___ DOCUMENT TEXT

The camera will help doctors track medical tools used to investigate a range of internal conditions, known as endoscopes.

It works by detecting sources of light inside the body – such as the illuminated tip of the endoscope’s tube.

Until now, it has not been possible to track where the kit is without using X-rays or other expensive methods.

The prototype device can track light through up to 20 centimetres of body tissue and record the time taken for light to pass through the body – meaning it can determine the exact location of the endoscope.

Camera: The new device is designed to be used at the patient’s bedside (PA)

Professor Kev Dhaliwal from the University of Edinburgh, which led the project alongside Heriot-Watt University, said the tool has “immense potential” for assisting with treatments that are minimally invasive.

And it has been designed so it can be used at the patient’s bedside for minimum disruption.

______
___ DATA TO EXAMINE

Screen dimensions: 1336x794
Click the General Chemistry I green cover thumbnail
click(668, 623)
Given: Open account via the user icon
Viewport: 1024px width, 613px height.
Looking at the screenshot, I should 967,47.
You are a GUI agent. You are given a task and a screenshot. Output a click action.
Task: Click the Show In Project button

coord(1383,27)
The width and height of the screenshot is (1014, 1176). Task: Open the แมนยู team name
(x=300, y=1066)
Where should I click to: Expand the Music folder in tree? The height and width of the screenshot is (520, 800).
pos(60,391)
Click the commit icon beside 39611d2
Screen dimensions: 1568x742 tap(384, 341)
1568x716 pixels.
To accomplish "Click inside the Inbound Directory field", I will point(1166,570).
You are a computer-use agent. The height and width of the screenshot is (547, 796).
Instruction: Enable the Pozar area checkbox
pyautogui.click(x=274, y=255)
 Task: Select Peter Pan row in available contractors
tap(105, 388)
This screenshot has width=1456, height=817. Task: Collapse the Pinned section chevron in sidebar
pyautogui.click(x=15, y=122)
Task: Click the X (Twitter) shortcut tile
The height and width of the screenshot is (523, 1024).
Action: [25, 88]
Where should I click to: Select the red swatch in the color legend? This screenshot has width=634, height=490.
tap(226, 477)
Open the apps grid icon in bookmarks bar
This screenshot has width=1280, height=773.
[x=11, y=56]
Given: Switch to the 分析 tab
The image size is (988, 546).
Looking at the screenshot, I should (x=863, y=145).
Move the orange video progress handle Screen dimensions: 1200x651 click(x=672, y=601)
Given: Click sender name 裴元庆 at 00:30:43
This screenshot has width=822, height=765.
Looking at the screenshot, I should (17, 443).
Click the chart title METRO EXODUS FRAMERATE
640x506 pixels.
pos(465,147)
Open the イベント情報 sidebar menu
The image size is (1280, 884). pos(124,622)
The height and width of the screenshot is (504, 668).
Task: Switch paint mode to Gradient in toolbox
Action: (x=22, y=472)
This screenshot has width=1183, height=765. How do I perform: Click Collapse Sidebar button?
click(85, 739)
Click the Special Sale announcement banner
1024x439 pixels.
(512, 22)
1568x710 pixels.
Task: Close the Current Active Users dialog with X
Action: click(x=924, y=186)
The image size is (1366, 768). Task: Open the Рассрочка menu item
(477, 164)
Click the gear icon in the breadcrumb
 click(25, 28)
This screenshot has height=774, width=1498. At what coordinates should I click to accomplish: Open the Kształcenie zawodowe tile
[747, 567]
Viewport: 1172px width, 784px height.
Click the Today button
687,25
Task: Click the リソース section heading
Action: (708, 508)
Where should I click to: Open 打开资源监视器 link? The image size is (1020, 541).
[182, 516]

______

## DIRECTIONS
a: According to the passage on the endoscope-tracking camera, through how much body tissue can the prototype track light?
b: Write the next few sentences of the passage on the endoscope-tracking camera, picking up after its final sentence.

## TASK ANSWERS
a: Up to 20 centimeters of body tissue.

b:
The project is part of the Proteus Interdisciplinary Research Collaboration, which is developing new technologies for diagnosing and treating lung diseases.

Dr Michael Tanner, of Heriot-Watt University, said: “My favourite element of this work was the ability to work with clinicians to understand a practical healthcare challenge, and then tailor advanced technologies and principles that would not normally make it out of a physics lab to solve real problems.

“I hope we can continue this interdisciplinary approach to make a real difference in healthcare technology.”